(Records for locating displayed items)
- - - - - - -
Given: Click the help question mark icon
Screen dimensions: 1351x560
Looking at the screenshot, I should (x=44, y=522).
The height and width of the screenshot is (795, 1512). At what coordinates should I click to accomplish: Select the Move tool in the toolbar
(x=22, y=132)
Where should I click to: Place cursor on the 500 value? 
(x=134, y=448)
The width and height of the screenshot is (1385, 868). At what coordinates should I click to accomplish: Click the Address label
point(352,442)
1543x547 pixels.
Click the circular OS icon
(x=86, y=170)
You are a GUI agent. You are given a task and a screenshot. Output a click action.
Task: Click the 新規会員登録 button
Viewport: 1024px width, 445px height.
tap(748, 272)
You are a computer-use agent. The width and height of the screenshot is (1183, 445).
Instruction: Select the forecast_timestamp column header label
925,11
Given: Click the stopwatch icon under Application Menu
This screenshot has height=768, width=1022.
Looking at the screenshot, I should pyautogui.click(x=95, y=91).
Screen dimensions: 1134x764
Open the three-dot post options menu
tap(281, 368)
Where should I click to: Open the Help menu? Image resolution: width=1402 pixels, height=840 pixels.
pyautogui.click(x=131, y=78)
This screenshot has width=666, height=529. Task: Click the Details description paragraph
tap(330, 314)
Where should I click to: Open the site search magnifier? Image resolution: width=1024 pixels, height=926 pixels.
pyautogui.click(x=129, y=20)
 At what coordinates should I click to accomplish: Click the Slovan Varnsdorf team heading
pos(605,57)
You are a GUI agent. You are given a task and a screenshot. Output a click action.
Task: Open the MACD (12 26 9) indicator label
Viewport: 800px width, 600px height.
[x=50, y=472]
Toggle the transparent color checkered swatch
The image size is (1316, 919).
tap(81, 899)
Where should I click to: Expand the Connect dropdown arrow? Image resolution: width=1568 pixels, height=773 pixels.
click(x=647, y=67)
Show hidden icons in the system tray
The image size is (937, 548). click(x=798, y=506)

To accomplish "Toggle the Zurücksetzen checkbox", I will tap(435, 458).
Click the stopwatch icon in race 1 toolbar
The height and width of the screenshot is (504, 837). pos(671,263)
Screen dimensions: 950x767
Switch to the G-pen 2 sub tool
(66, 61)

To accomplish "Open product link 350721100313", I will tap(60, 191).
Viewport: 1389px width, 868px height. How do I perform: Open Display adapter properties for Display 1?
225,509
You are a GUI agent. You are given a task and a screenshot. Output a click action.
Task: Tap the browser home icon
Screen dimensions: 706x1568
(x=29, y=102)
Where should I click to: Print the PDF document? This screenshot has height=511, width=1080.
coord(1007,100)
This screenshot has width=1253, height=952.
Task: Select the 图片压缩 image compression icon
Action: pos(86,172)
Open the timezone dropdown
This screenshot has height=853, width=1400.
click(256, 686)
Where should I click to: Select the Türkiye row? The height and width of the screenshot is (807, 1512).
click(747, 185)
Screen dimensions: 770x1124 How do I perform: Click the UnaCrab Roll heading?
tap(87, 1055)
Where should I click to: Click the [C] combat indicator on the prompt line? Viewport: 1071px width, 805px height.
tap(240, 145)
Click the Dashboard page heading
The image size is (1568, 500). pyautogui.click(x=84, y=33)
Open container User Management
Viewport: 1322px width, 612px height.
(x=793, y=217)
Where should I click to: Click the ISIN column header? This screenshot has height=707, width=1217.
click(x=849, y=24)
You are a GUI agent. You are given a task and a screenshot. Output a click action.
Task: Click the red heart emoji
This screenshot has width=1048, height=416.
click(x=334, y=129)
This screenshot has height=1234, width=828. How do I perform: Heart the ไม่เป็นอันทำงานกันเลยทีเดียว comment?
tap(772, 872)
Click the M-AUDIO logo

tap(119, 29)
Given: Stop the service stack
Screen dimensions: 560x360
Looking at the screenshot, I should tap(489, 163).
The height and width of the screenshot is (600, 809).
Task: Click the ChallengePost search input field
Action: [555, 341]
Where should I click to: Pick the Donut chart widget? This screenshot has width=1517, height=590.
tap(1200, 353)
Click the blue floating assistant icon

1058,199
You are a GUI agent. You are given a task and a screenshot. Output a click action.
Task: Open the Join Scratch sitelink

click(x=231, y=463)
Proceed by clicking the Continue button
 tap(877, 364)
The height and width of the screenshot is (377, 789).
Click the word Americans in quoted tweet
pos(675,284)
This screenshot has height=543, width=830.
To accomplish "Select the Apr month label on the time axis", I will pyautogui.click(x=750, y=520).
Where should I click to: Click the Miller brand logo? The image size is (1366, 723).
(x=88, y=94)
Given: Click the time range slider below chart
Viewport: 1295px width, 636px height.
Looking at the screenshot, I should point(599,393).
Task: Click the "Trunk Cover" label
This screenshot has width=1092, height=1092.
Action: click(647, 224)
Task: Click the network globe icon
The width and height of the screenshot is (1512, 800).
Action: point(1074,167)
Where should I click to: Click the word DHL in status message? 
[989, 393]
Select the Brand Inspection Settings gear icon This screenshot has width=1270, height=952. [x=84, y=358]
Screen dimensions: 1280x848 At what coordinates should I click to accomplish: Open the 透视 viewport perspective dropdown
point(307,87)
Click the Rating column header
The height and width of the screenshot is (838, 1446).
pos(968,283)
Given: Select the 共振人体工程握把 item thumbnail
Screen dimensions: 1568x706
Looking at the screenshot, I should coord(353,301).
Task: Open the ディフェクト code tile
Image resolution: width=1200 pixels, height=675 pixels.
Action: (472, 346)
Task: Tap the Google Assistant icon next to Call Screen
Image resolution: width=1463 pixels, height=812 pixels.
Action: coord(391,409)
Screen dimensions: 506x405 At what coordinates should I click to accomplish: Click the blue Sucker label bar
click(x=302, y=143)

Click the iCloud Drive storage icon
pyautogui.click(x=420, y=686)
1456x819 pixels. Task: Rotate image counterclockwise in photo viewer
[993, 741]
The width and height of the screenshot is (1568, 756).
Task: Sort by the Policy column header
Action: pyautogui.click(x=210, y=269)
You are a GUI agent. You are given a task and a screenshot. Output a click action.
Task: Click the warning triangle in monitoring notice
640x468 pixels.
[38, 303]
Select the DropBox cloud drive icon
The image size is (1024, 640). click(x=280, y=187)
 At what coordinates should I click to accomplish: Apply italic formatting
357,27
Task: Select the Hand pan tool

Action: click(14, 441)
- - - - - - -
Pull out each line of the records that contains the word "Where".

Where should I click to: Place cursor on the 500 value? 
Where should I click to: Open the Help menu? Image resolution: width=1402 pixels, height=840 pixels.
Where should I click to: Open the site search magnifier? Image resolution: width=1024 pixels, height=926 pixels.
Where should I click to: Expand the Connect dropdown arrow? Image resolution: width=1568 pixels, height=773 pixels.
Where should I click to: Print the PDF document? This screenshot has height=511, width=1080.
Where should I click to: Select the Türkiye row? The height and width of the screenshot is (807, 1512).
Where should I click to: Click the [C] combat indicator on the prompt line? Viewport: 1071px width, 805px height.
Where should I click to: Click the ISIN column header? This screenshot has height=707, width=1217.
Where should I click to: Pick the Donut chart widget? This screenshot has width=1517, height=590.
Where should I click to: Click the Miller brand logo? The image size is (1366, 723).
Where should I click to: Click the word DHL in status message? 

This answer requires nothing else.